Вот так же несется в будущее наш золоченый шарик, – прокатилось у Лени в памяти запоздалое эхо, и тотчас в унисон заговорили неподалеку мягкие аккорды рояля. Это жена-красавица, изнемогая от блеска, развивала перед сном прощальную увертюру. И на сей раз никто ей не препятствовал тренироваться: Савелий Кузьмич, воротясь, нашел Главнокомандующего в состоянии просветленной прострации.
– Зажечь, что ли, молнию с остатками керосина? А не то – включу-ка я для подъема энтузиазма лампочку Ильича…
Тихомиров промолчал, и без его указаний старик не посмел расходовать аккумулятор, питавший сеть пограничной службы, пока не наладили в городе захирелый движок [52].
– Интересно узнать, Леонид Иванович, правда ли где-нибудь, на другом конце созвездия Гончих Псов, уже достигнуто будущее, к которому все еще приближается наша боевая планета?…
Начальник не реагировал. Расслабленно привалясь к косяку балконной двери, он следил как прикованный за полетом венценосного диска. Если б не биение синих сосудов на худосочном виске, можно было подумать, что у Леонида Ивановича отлетела душа.
Проферансов осторожно потянул его за рукав:
– Товарищ начальник! не будет ли вашей команды мне спать ложиться?…
Леня как ни в чем не бывало повернулся к секретарю:
– А, это ты, Савелий? Я все хочу, все забываю спросить тебя – знаешь о ком? – О твоем однофамильце. Помнится, в дальних родственниках ты числил ученого барина… Извини, я слишком рассеян, чтобы сейчас работать. И голова немного звенит. Стели постель живенько, тащи перину, подушки. Переночуем вместе. И расскажи мне, пожалуйста, друг Савелий, все, что о нем знаешь. Быть может, твои анекдоты скрасят мою бессонницу.
На восковом лице Тихомирова запечатлелась улыбка. Никогда он так бледно, так кисло не улыбался. Да и улыбался ли он когда-нибудь раньше? Этого Савелий Кузьмич не мог припомнить.

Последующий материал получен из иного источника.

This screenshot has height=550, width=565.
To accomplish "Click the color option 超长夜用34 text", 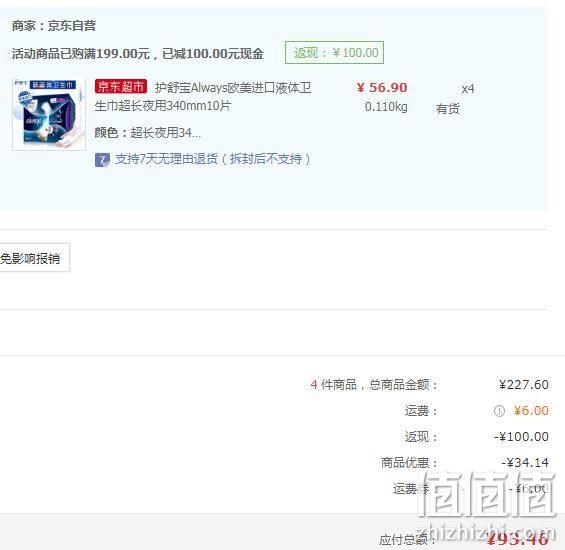I will point(166,133).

– Почему же анекдоты? Мне биография Самсон Самсоновича доподлинно известна. Я, если понадобится, могу про них жизнеописание составить. Из точных фактов. Только ведь вы, Леонид Иванович, все равно не поверите…
Старик от усталости с ног валился. Но ему уже не терпелось выступить этой ночью в роли историографа, оттесненной в другое время заботами секретаря, денщика, адъютанта и рассыльного на побегушках. На сияющем паркете они расстелили перину, и Тихомиров, не раздеваясь, улегся, одним глазом в окошко, где лунное пламя светило почище лампочки, вторым – на возбужденного Савелия Кузьмича. Тот как визирь в нижнем белье восседал на подушке и, приготовляясь рассказывать, затягивался папироской [53]. Мелодичные звуки рояля, струясь в ночной тишине, аккомпанировали настроению.
– Только уж вы не перебивайте, – предупредил Савелий Кузьмич и хорошо прокашлялся.
– Не пророню ни слова, – отозвался Леонид Иванович с непонятной уступчивостью. – Ври, что хочешь: я должен знать правду.